Activity | Each line below must be printed exactly as it stands.

Data items:
>>>

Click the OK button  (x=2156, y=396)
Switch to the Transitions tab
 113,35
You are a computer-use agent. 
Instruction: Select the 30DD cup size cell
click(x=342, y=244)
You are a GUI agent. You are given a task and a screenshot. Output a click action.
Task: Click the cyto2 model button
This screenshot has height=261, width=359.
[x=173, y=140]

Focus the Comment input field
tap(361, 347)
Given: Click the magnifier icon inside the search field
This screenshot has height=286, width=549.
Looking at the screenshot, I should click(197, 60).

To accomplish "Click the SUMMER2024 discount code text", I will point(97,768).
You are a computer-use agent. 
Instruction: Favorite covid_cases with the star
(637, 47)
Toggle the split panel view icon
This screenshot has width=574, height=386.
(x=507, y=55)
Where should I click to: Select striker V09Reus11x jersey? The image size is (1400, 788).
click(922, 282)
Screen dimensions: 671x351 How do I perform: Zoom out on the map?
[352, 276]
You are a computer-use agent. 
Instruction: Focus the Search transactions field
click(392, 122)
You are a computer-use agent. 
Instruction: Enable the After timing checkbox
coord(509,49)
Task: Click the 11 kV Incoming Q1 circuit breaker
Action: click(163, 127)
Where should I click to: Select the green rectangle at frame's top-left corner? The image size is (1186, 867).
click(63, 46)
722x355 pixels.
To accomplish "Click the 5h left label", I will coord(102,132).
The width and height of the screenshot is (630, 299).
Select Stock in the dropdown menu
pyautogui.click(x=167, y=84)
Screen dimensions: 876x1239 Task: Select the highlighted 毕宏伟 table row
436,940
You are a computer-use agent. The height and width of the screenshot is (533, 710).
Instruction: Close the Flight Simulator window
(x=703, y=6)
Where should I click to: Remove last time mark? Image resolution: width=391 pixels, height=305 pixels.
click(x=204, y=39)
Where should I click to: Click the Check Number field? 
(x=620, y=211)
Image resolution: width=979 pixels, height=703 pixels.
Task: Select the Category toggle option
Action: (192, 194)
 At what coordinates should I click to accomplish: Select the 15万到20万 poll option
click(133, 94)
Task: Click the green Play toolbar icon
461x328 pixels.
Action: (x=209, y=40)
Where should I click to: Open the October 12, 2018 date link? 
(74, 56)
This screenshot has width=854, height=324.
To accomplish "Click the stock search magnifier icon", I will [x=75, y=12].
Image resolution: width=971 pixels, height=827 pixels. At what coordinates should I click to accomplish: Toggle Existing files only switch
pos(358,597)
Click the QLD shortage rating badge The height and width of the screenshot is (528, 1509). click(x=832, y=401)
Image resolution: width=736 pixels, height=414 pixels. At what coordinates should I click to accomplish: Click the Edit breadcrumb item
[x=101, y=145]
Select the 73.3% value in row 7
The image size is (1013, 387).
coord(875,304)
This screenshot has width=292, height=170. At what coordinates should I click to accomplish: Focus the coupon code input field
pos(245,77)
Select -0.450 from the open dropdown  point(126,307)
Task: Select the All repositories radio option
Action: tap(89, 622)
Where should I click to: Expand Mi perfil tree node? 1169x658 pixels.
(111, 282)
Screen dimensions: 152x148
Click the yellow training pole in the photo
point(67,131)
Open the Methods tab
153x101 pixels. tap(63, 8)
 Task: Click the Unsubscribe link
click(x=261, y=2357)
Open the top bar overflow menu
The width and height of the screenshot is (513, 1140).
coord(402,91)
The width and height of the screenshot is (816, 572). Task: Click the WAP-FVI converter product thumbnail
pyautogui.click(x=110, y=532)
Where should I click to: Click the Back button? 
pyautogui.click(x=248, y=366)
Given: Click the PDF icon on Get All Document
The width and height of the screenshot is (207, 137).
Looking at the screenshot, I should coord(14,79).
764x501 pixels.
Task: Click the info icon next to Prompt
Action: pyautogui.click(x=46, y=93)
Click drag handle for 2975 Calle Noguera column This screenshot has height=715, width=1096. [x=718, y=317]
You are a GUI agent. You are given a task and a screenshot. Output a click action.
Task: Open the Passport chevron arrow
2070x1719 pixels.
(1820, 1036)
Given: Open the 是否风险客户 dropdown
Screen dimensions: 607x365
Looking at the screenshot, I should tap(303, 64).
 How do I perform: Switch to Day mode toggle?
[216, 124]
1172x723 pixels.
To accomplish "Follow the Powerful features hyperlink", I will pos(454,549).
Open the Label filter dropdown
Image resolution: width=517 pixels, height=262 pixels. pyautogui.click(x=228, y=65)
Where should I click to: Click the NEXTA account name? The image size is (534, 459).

<<<

Output |
Click the OK button  (x=2156, y=396)
Switch to the Transitions tab
 113,35
You are a computer-use agent. 
Instruction: Select the 30DD cup size cell
click(x=342, y=244)
You are a GUI agent. You are given a task and a screenshot. Output a click action.
Task: Click the cyto2 model button
This screenshot has height=261, width=359.
[x=173, y=140]

Focus the Comment input field
tap(361, 347)
Given: Click the magnifier icon inside the search field
This screenshot has height=286, width=549.
Looking at the screenshot, I should click(197, 60).

To accomplish "Click the SUMMER2024 discount code text", I will point(97,768).
You are a computer-use agent. 
Instruction: Favorite covid_cases with the star
(637, 47)
Toggle the split panel view icon
This screenshot has width=574, height=386.
(x=507, y=55)
Where should I click to: Select striker V09Reus11x jersey? The image size is (1400, 788).
click(922, 282)
Screen dimensions: 671x351 How do I perform: Zoom out on the map?
[352, 276]
You are a computer-use agent. 
Instruction: Focus the Search transactions field
click(392, 122)
You are a computer-use agent. 
Instruction: Enable the After timing checkbox
coord(509,49)
Task: Click the 11 kV Incoming Q1 circuit breaker
Action: click(163, 127)
Where should I click to: Select the green rectangle at frame's top-left corner? The image size is (1186, 867).
click(63, 46)
722x355 pixels.
To accomplish "Click the 5h left label", I will coord(102,132).
The width and height of the screenshot is (630, 299).
Select Stock in the dropdown menu
pyautogui.click(x=167, y=84)
Screen dimensions: 876x1239 Task: Select the highlighted 毕宏伟 table row
436,940
You are a computer-use agent. The height and width of the screenshot is (533, 710).
Instruction: Close the Flight Simulator window
(x=703, y=6)
Where should I click to: Remove last time mark? Image resolution: width=391 pixels, height=305 pixels.
click(x=204, y=39)
Where should I click to: Click the Check Number field? 
(x=620, y=211)
Image resolution: width=979 pixels, height=703 pixels.
Task: Select the Category toggle option
Action: (192, 194)
 At what coordinates should I click to accomplish: Select the 15万到20万 poll option
click(133, 94)
Task: Click the green Play toolbar icon
461x328 pixels.
Action: (x=209, y=40)
Where should I click to: Open the October 12, 2018 date link? 
(74, 56)
This screenshot has width=854, height=324.
To accomplish "Click the stock search magnifier icon", I will [x=75, y=12].
Image resolution: width=971 pixels, height=827 pixels. At what coordinates should I click to accomplish: Toggle Existing files only switch
pos(358,597)
Click the QLD shortage rating badge The height and width of the screenshot is (528, 1509). click(x=832, y=401)
Image resolution: width=736 pixels, height=414 pixels. At what coordinates should I click to accomplish: Click the Edit breadcrumb item
[x=101, y=145]
Select the 73.3% value in row 7
The image size is (1013, 387).
coord(875,304)
This screenshot has width=292, height=170. At what coordinates should I click to accomplish: Focus the coupon code input field
pos(245,77)
Select -0.450 from the open dropdown  point(126,307)
Task: Select the All repositories radio option
Action: tap(89, 622)
Where should I click to: Expand Mi perfil tree node? 1169x658 pixels.
(111, 282)
Screen dimensions: 152x148
Click the yellow training pole in the photo
point(67,131)
Open the Methods tab
153x101 pixels. tap(63, 8)
 Task: Click the Unsubscribe link
click(x=261, y=2357)
Open the top bar overflow menu
The width and height of the screenshot is (513, 1140).
coord(402,91)
The width and height of the screenshot is (816, 572). Task: Click the WAP-FVI converter product thumbnail
pyautogui.click(x=110, y=532)
Where should I click to: Click the Back button? 
pyautogui.click(x=248, y=366)
Given: Click the PDF icon on Get All Document
The width and height of the screenshot is (207, 137).
Looking at the screenshot, I should coord(14,79).
764x501 pixels.
Task: Click the info icon next to Prompt
Action: pyautogui.click(x=46, y=93)
Click drag handle for 2975 Calle Noguera column This screenshot has height=715, width=1096. [x=718, y=317]
You are a GUI agent. You are given a task and a screenshot. Output a click action.
Task: Open the Passport chevron arrow
2070x1719 pixels.
(1820, 1036)
Given: Open the 是否风险客户 dropdown
Screen dimensions: 607x365
Looking at the screenshot, I should tap(303, 64).
 How do I perform: Switch to Day mode toggle?
[216, 124]
1172x723 pixels.
To accomplish "Follow the Powerful features hyperlink", I will pos(454,549).
Open the Label filter dropdown
Image resolution: width=517 pixels, height=262 pixels. pyautogui.click(x=228, y=65)
Where should I click to: Click the NEXTA account name? The image size is (534, 459).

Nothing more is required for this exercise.